Steiner, Ralph
American (1899-1986) Cleveland, OH
In 1928, Steiner met Paul Strand, whose views on photography greatly impacted him. Steiner embraced the medium's capability to render surfaces in accurate detail and to capture complex formal relationships. His photographs of various subjects in the urban environment have a clean, modernist sense of composition. In his pictures of towering skyscrapers, for example, taken from a low vantage point looking up, Steiner creates crisp geometric arrangements of negative space, while in other images he depicts shadows on the ground as they coalesce into unusual abstract shapes.
In the late 1920s, Steiner began making films, and he joined the Film and Photo League in New York at Strand's encouragement. At first, Steiner's films were openly experimental, including poetic investigations such as his early short film H20, which explores the visual and kinetic qualities of water. Over time, Steiner became increasingly interested in social activism, and he began to make documentary films in a more realist style. In 1936, he worked alongside Paul Strand as a cinematographer on Pare Lorentz's production The Plow that Broke the Plains, and three years later, he co-directed The City with Willard Van Dyke. A social documentary featuring music by Aaron Copeland, this latter film premiered at the 1939 World's Fair in New York to critical acclaim. Subsequently, Steiner worked in Hollywood for five years before returning East and resuming his earlier vocation as an editorial photographer.

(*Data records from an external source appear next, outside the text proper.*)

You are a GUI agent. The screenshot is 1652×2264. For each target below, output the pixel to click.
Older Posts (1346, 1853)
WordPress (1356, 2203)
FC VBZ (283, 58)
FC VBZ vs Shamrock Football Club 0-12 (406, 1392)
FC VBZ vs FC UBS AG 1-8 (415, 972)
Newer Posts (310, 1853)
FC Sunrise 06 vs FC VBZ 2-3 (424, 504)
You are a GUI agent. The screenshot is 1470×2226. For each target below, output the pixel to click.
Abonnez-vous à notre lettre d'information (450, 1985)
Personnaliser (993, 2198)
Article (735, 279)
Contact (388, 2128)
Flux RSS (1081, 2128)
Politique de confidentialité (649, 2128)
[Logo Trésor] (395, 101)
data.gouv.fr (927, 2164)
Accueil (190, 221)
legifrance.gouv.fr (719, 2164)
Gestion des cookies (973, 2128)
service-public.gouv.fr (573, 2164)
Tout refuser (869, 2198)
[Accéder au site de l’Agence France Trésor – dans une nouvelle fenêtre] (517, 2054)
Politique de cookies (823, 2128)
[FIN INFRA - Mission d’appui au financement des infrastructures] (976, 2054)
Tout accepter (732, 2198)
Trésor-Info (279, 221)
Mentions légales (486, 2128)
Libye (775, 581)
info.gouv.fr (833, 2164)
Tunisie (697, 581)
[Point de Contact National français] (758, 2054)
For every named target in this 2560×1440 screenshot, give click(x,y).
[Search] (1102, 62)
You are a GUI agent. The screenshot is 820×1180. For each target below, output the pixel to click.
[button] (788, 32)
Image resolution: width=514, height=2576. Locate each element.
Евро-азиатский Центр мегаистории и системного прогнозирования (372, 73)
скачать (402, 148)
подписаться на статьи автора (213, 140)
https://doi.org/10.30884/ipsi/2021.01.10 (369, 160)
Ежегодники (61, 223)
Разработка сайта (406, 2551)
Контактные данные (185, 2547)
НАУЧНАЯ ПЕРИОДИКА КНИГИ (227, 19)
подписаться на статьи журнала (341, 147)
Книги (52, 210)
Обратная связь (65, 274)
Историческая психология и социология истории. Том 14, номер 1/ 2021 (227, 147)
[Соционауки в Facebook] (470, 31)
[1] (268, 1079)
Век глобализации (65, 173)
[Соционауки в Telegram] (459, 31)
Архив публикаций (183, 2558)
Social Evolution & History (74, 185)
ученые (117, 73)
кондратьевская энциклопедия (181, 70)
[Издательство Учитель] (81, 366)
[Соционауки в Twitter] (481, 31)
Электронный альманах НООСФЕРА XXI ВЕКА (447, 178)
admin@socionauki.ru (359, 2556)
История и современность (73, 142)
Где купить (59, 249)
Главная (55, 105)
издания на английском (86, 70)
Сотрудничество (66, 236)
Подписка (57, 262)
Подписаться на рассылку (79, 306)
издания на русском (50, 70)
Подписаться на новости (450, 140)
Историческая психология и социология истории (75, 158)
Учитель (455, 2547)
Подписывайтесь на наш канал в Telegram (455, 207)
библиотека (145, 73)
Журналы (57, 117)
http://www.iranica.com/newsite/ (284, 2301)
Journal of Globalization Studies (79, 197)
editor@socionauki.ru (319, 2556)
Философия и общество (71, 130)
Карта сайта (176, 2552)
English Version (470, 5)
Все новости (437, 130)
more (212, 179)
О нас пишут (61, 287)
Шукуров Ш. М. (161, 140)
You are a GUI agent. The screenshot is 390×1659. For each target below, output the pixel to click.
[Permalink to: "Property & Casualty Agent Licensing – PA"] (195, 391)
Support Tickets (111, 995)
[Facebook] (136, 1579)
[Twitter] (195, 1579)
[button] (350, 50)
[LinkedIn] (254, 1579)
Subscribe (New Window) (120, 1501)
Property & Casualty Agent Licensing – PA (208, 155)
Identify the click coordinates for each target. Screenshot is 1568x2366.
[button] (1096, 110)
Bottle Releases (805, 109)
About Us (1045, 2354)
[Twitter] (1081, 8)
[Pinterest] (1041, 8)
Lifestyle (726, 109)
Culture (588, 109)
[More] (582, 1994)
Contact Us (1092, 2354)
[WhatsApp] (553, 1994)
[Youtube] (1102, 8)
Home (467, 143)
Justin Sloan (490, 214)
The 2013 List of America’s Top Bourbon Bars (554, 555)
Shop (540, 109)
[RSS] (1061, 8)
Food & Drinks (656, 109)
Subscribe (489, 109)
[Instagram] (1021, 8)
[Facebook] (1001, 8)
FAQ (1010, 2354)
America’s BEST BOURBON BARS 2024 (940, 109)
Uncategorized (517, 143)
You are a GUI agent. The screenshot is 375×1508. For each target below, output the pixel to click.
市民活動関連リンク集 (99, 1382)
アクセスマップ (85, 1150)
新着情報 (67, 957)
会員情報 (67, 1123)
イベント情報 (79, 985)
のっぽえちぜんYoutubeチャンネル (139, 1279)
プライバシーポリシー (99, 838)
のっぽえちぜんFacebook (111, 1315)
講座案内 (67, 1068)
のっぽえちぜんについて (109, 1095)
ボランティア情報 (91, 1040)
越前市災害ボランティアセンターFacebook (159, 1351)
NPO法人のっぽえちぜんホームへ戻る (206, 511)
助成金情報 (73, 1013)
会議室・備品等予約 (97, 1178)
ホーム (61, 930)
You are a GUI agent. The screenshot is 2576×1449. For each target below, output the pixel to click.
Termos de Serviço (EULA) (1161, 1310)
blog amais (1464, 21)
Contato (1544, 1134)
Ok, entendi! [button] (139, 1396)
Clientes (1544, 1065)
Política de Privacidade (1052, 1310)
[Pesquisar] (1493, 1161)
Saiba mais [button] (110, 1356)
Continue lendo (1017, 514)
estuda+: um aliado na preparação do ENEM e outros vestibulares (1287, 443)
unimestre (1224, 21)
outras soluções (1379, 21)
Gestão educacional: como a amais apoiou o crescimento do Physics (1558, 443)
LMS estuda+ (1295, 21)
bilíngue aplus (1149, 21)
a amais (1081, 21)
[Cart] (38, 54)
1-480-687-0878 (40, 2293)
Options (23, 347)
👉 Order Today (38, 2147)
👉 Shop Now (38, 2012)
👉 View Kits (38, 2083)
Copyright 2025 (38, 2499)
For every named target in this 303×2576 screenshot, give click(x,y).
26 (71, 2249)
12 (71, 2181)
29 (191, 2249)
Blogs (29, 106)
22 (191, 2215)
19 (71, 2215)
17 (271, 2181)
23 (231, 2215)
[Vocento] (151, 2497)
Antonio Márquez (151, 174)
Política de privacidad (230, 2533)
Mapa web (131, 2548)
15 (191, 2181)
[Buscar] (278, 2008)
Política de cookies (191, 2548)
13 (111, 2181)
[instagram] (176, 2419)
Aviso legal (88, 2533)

At the end of the 1960s, Steiner relocated to Vermont. After making three more films, he devoted himself to photographing clouds for nearly twenty years, primarily on the coast of Maine and in Oaxaca, Mexico. Clouds have been of longstanding interest to painters throughout the history of art. In photography, the subject is often associated with Alfred Stieglitz, who made photographs of clouds entitled Equivalents, believing them to appeal directly to the subconscious mind. Steiner similarly saw the evocative potential in cloud formations, although he felt the meaning of any given image was far more mercurial than his predecessor. Leaving his works deliberately untitled, he invites viewers to use their imaginations and provide their own titles, which, in his estimation, becomes a process of testing out different descriptions and metaphors. In 1985, shortly before his death, Steiner published a book of these studies, In Pursuit of Clouds.